Kierujemy się dalej w głąb lasów Drawieńskiego Parku Narodowego i po kilku kilometrach docieramy do Zatomia (19,9 km). Wieś położona jest w samym sercu parku, w otoczeniu zawartych kompleksów leśnych i jest doskonałym punktem wypadowym na szlaki piesze DPN. Tutaj znajduje się kilka polecanych ośrodków agroturystycznych, jak również obiekt gastronomiczny serwujący lokalne produkty dziedzictwa kulinarnego – „Potrawy znad Drawy” (najlepsze pierogi w Puszczy Drawskiej!). Zatom uważany jest za jedną ze stolic astroturystyki – zanieczyszczenie światłem jest tu tak niskie, że miejsce nadaje się doskonale do obserwacji nocnego nieba. Każdego roku organizowane są tu zloty miłośników astronomii i najciemniejszych miejsc w Polsce. Przez Zatom prowadzi dawny, historyczny szlak handlowy – tzw. Droga Solna, którą w średniowieczu transportowano sól z Kołobrzegu do Wielkopolski. Dziś jest to jedno z nielicznych miejsc, gdzie można przejść się autentycznym traktem solnym, a oznakowany tu szlak pieszy (czerwony) nosi nazwę Szlaku Solnego. Proponowane są piesze wyprawy z Zatomia w stronę doliny Drawy i najpiękniejszych fragmentów DPN.
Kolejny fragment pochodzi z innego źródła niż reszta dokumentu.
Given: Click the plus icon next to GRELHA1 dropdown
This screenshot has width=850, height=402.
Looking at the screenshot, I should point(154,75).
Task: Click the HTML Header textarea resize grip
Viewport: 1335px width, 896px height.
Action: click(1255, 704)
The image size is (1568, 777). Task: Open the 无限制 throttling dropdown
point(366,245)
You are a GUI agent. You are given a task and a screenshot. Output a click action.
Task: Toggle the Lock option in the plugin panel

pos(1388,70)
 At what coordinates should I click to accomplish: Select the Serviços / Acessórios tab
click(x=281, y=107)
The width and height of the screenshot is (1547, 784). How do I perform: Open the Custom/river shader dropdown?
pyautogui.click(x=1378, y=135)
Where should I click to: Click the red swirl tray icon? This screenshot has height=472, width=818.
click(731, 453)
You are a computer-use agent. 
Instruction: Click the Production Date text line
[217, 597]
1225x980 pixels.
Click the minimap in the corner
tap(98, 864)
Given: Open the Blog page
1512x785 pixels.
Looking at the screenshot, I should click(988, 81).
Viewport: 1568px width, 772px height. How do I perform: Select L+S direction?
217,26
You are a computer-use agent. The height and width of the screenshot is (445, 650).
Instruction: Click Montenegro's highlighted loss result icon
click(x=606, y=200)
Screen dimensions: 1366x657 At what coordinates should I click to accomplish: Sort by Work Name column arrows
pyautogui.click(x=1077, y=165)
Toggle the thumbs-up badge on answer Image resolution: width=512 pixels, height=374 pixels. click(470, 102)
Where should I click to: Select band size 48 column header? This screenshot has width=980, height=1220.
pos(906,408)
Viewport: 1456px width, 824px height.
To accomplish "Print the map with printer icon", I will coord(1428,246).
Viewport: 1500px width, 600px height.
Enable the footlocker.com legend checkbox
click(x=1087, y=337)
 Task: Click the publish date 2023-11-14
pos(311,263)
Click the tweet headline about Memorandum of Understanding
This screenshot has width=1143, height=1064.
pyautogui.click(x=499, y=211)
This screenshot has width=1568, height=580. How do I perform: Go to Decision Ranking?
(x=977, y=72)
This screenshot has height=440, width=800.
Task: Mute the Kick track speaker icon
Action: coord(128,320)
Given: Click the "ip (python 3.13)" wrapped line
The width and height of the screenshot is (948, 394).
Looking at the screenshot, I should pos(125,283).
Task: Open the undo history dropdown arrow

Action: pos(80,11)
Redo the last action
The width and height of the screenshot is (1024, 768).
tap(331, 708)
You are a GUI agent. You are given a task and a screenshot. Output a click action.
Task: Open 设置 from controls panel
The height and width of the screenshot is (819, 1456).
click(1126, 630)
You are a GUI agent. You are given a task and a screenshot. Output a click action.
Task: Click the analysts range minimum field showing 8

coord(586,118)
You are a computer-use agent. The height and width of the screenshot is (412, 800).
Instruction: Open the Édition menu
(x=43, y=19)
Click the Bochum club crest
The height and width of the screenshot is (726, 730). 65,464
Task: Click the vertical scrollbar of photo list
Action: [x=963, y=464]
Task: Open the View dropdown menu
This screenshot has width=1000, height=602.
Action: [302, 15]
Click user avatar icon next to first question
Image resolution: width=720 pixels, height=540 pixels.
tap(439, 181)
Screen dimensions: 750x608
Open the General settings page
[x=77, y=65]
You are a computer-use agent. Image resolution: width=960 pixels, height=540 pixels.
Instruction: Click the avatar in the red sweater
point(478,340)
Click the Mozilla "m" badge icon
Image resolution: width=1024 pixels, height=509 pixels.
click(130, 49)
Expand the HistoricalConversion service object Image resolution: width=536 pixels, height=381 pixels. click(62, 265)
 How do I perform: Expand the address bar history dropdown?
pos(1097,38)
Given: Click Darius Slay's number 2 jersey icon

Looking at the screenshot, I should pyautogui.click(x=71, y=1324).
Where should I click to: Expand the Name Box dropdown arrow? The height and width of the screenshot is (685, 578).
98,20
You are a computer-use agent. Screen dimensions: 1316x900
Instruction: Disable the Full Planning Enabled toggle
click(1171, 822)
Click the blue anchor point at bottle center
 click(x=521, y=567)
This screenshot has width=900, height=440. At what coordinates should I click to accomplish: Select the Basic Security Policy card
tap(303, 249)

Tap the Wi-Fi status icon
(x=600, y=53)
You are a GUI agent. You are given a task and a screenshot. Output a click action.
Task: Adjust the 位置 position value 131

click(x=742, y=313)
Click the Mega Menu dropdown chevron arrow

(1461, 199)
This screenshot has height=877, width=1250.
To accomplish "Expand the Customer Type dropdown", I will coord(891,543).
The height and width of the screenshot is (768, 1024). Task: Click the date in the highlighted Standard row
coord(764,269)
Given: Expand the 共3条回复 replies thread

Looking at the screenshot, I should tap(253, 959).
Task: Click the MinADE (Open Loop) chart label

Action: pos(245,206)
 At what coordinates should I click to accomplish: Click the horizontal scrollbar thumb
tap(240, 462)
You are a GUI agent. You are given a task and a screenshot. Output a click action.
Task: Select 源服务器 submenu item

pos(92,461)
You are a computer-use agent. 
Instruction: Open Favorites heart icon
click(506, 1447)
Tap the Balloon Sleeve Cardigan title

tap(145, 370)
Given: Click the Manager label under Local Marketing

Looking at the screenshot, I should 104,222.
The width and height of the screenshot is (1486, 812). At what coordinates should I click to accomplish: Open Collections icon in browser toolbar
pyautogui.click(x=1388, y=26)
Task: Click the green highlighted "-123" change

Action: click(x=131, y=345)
Z Zatomia ruszamy dalej w trasę wycieczki. Początkowo należy się cofnąć 2 km do skrzyżowania dróg i dalej podążać zgodnie z oznakowaniem na Stare Osieczno i Dobiegniew. Po kilku kilometrach dotrzemy do starego cmentarza nieistniejącej już osady Moczele (31,3 km). Pozostałości kamiennych nagrobków świadczą o funkcjonowaniu w tym miejscu osiedla, a nawet dwóch (Moczele i Springe), w których mieszkańcy zajmowali się od lat gospodarką leśną – prowadzili tu m.in. tartaki, młyny wodne, a nawet hutnictwo szkła. W latach największego rozkwity (początki XX wieku) mieszkało tu ponad 150 osób. Dziś po osadach nie ma prawie żadnych śladów a fundamenty zabudowań pochłonęła Puszcza Drawska.

Przez Sitnicę, która znana była przed wojną z wyrobu serów, docieramy do Głuska (35,3 km), osady o ciekawej historii związanej z eksploatacja lasów Puszczy Drawskiej. Wizyta w tym miejscu to spotkanie z dawnymi mieszkańcami regionu, ich aktywnością i pozostałymi po nich elementami krajobrazu kulturowego – hałdy hutnictwa szkła, zabudowa dawnego portu rzecznego na Drawie, stoczyska dawnych bindug do spławiania drewna, kanały odwadniające oraz jedna z najstarszych na świecie elektrowni wodnych – Kamienna.

Po spacerze w okolicach Głuska dojeżdżamy do Starego Osieczna (40,7 km), gdzie kończymy wycieczkę.